The first step in the new plan called for stocking some 4,800 black crappie and 4,600 bluegill from the LDWF’s Booker Fowler Fish Hatchery. And they were large fish: the crappie (sac-a-lait) averaged five inches long, and the bluegill four inches long. A second stocking came this week and a LDWF Inland Fisheries Section manager said plans call for continuous stocking efforts throughout 2019.

Other False River improvement projects noted from the LDWF’s plan include:

  • A 210-day dredging project on the north end flats — the end of the lake near New Roads and Ventress — beginning in mid-January with an estimated 94,500 cubic yards of sediment removed and pumped to an area adjacent to the lake.
  • Project plans include using “geotubes” to filter sediment lake water with “clean” water returned to the lake.

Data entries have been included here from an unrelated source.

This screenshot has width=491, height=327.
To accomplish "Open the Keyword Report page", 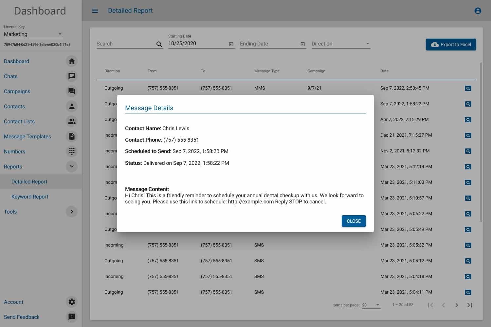I will tap(30, 197).
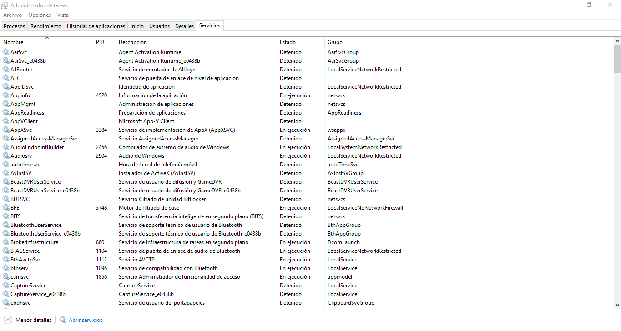Viewport: 621px width, 331px height.
Task: Click the gear icon next to Appinfo
Action: click(6, 95)
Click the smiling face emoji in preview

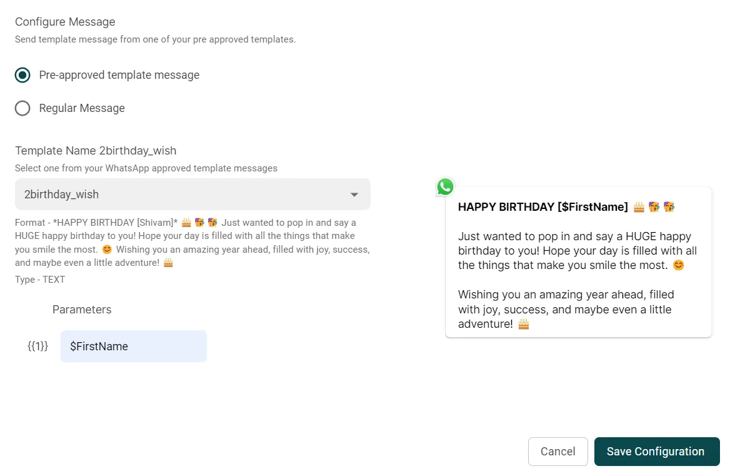pos(678,265)
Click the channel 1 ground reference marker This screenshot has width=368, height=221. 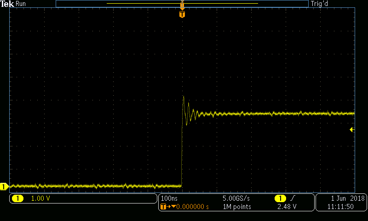[4, 186]
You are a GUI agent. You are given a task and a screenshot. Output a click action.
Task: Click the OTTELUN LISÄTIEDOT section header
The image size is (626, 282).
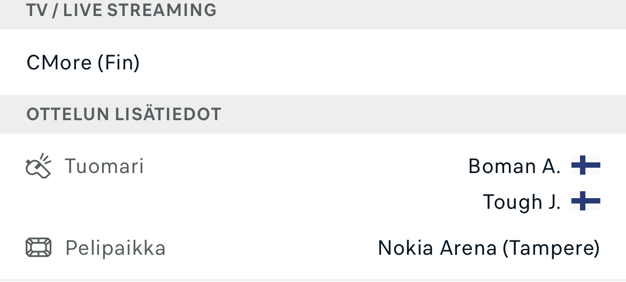click(x=124, y=114)
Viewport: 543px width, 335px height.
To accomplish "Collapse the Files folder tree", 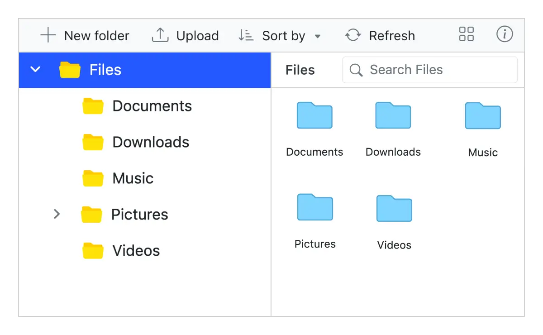I will coord(35,69).
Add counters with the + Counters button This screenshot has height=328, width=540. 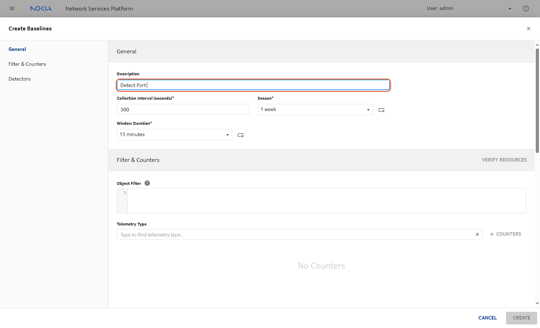[x=505, y=234]
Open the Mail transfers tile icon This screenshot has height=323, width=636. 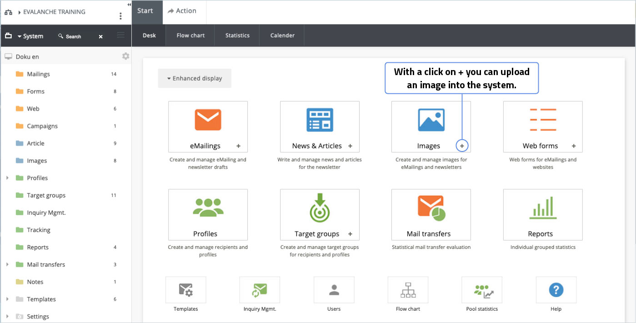pos(431,208)
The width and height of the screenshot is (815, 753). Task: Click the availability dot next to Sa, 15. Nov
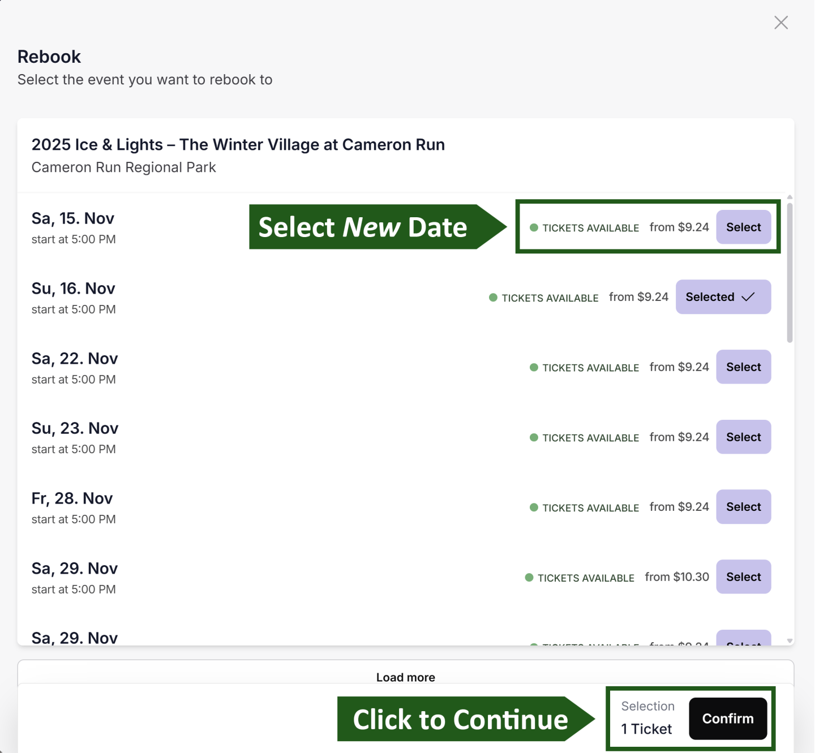coord(533,227)
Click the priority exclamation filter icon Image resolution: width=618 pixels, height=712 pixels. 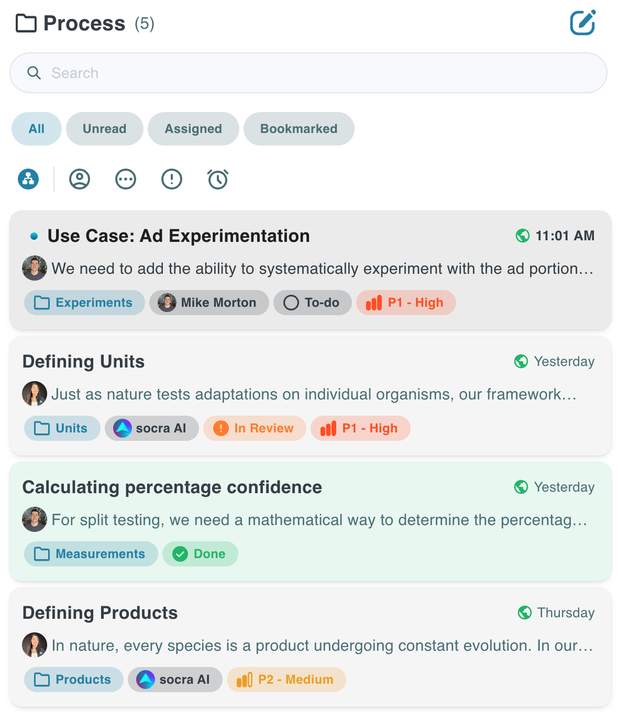[x=172, y=179]
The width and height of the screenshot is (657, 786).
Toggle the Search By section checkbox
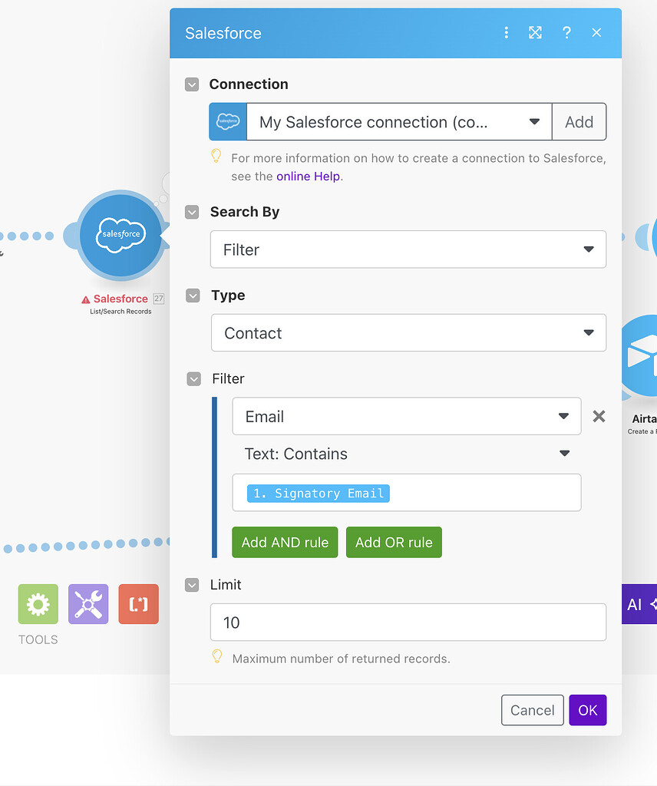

“The dredging work will increase average depths in the area, and boost available fisheries habitat. Additionally, removing the unconsolidated sediments will reduce turbidity and ultimately improve overall water quality,” the project report stated, adding project funding came from a push by Pointe Coupee’s state Rep. Major Thibaut and the False River Watershed Council.

Meetings

  • The Louisiana Wildlife and Fisheries Commission’s January meeting has been moved to Jan. 8 from it’s original Jan. 3 date. The Jan. 8 meeting is set for 9:30 a.m. in the Joe Herring Room at LDWF headquarters on Quail Drive in Baton Rouge.
  • A public meeting to discuss the Queen Bess Island Restoration Project will be held at 9:30 a.m., Jan. 3 at LDWF headquarters for the Louisiana Trustee Implementation Group.

New Year’s wishes

Advocate Outdoors has been nearly void of editorial content this year, but 2019 is upon us with several items on the wish list for all the average Jims and Janes and their children living in our state and who want to enjoy the outdoors for them and generations to come.

  • A resolution to this “private” waters issue. It’s been offered for more than 20 years here, that one solution is to offer an option to landowners of these “private” canals: because these coastal canals have contributed to land loss in our state, the options are to fill in the canals and restore the lands to its original state, or to open the canals for fishing (not trespass) as long as the fishermen remain in boats.
  • At the risk of drawing the ire of the state’s oyster business during the holidays, a resolution to the problems of oysters and Louisiana’s need to restore our coastal marshes and barrier islands.
  • Hoping the Modern Fish Act brings sanity and balance to the issues of dealing with recreational fishing off our coast. It’s been more than a 20-year fight to get federal fisheries managers, including the federal fishery management councils, to break from the too-long-held notion that recreational fishing merely is a pastime and not the economic engine it is for our nation’s coastal states. It took a new administration in Washington, D.C. and Congressional action to break this stalemate, and, while it’s time to celebrate the MFA, it’s also time to hold the fishery managers accountable to this new mandate.
  • A prayer the state gets funding to help eradicate whatever little bug it is destroying the Roseau cane in areas around the lower Mississippi River. If you’ve been in the marshes and runs off the river south of New Orleans, then all that brown you see is where healthy, green cane was standing two years ago. After seeing it, a thought that burning the vast stands of affected can might help after migratory waterfowl have left for their spring and summer homes. Burning would kill the bugs and their eggs, but won’t kill the plant to the root, and it seems the cane would come back.